Lookup table is a method applied to the digital field, and stores certain digital values in a memory and outputs data values of corresponding addresses according to an input signal. For example, a lookup table is input to a spectrum analyzer. And the data values of the addresses according to the classified frequencies are output. In addition, a table lookup architecture refers to a method applied to a system using the lookup table.
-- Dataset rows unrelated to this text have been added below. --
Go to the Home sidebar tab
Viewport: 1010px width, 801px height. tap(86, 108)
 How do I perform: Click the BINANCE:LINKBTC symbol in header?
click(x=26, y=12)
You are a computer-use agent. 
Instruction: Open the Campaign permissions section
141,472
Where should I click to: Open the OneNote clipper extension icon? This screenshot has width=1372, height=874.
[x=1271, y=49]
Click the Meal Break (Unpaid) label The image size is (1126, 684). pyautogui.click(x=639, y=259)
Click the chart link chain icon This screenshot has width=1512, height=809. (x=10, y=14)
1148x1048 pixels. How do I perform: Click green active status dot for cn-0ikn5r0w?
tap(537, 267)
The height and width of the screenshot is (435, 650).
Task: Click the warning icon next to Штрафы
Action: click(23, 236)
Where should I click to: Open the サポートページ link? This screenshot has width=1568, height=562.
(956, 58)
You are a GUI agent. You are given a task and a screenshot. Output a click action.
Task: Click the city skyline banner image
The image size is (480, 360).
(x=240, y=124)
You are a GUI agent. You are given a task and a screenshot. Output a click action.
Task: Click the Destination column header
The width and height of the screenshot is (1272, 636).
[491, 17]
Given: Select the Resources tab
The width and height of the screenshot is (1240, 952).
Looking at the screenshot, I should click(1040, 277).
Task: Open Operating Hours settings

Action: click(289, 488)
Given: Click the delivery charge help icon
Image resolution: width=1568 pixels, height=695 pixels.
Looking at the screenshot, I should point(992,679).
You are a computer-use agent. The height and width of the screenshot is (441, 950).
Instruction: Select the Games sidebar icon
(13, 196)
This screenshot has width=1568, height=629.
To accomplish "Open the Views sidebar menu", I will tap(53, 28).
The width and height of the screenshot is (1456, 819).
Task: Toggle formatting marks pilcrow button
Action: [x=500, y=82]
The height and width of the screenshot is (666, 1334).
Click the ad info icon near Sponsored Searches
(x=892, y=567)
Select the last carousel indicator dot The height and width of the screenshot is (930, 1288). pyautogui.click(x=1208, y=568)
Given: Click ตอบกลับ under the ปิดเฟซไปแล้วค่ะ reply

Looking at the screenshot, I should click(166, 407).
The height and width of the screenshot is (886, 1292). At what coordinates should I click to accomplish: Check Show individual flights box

In the audio stereo system, the above table lookup method is used as follows. The input signal from the outside is represented as a left input signal and a right input signal, respectively, and represents a stereo audio input signal. The input signal is divided into respective frequency domains through an n Band Spectrum Analyzer.

Each divided signal is inputted to the lookup table block in a pair of a left signal and a right signal, and this input is output after signal processing using the stored parameters of the lookup table. The output from the lookup table is summed for each of the left and right signals to form a final left output and a final right output.

Referring to FIG. 5, a stereoscopic apparatus for implementing a table lookup method is as follows.

The first spectrum analyzer 100 receives a left input, classifies each frequency domain, and outputs a plurality of left outputs L, L, ... L, and the second spectrum analyzer 200 Receiving a right input (Right), it is classified into each frequency domain and outputs a plurality of right output (R, R, ... R).

The roles of the first and second spectrum analyzers 200 and 300 divide the left and right inputs, which are audio input signals, into the respective frequency domains. In the case of left input, the output is divided into the frequency domains from the first left input L to the nth left input L.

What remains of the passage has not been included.